Con queste parole Salvatore Quasimodo chiude la lirica Thanatos Athanatos (La Morte), contenuta nella raccolta “La vita non è sogno”. Dai versi si libera, con voce chiara e arrendevole, l’angoscia insita nell’enigma dell’esistenza umana: il dissidio vita/morte. L’ineluttabilità della “fine” che aspetta ogni uomo, da cui scaturisce spavento e mistero.

E’ l’epilogo dell’esistenza umana. E non solo. Si può morire anche essendo vivi. Ci si può sentire condannati a morte per la vita, nella vita. E decidere di darsela, la morte.

Prospettive differenti al riguardo fanno sì che un simile gesto sia condannato e deprecato o accolto e compreso.

Riconoscere la sacralità della vita è saggezza, di chi armoniosamente si concilia con il proprio io? Ed è, viceversa, inettitudine ed estrema fragilità, scegliere di gettare la spugna perché non si riesce?

Tante le scuole di pensiero. La storia e la letteratura sono costellate da illustri suicidi: Catone Uticense, l’Infelix Dido virgiliana, lo stoico Seneca, per citarne alcuni. Ma la totale condanna cristiana del suicidio, pur nell’umana pietà, di cui era figlia anche la posizione del sommo Dante, suona anacronistica se la si rapporta all’odierno dissidio dell’uomo moderno.

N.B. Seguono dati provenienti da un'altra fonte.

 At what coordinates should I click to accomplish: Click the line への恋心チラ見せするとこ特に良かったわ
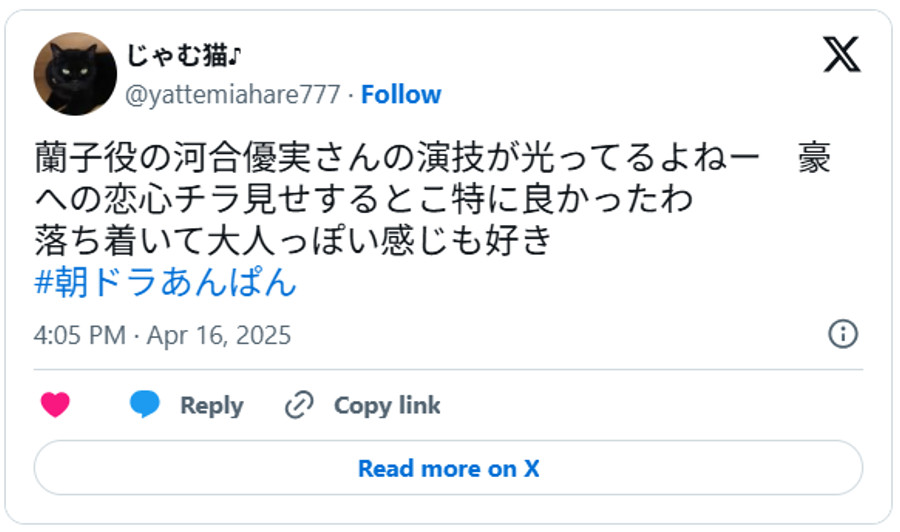click(364, 200)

Giudicare se la vita valga o no la pena di essere vissuta è una questione etica ampiamente dibattuta.

E’ prettamente un problema di natura filosofica, secondo Camus. Egli studia quell’atto estremo, che non ha più niente di “eroico” e di leggendario del morire per una nobile causa, come fece il succitato Catone, suicida ad Utica in nome della libertà. E’ piuttosto il gesto lucido di chi prova, improvvisamente, l’irruenza prepotente dell’Assurdo che devasta la propria quotidianità.

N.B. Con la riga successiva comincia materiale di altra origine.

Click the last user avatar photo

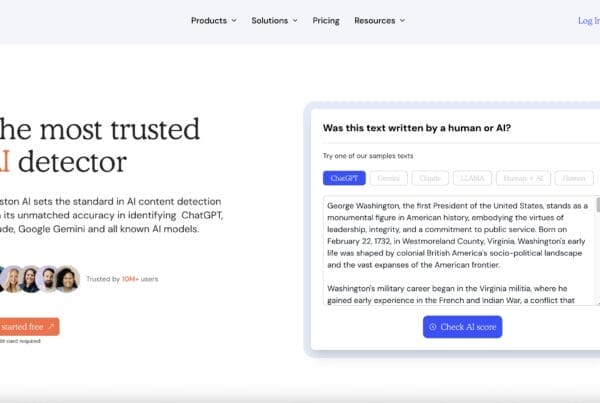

Tale riflessione filosofica ha sviluppo ne “Il mito di Sisifo” (1942) e trova spunto nel mito greco di chi – l’arguto Sisifo – in quanto ribelle e refrattario all’obbedienza nei confronti degli dei, subì una condanna per l’eternità, quella di compiere una fatica inutile: portar sulle spalle un enorme masso fino in cima ad una montagna per poi, una volta arrivato, vederlo rotolar giù e riniziare daccapo.

Specularmente, fuori dal mito, a che serve affannarsi tanto per risolvere l’enigma dell’Assurdo, che nasce e muore con noi? L’analisi che ne fa l’autore si focalizza sul nostro incontro con il mondo, che è manchevole di ragioni, assurdo, appunto. E alla luce di ciò il suicidio si presenta come la “soluzione” più logica, a chi realizza che comunque bisogna morire ed ogni sforzo di evitarlo è vano e che non abbiamo una conoscenza empirica del “post mortem” cui aggrapparci.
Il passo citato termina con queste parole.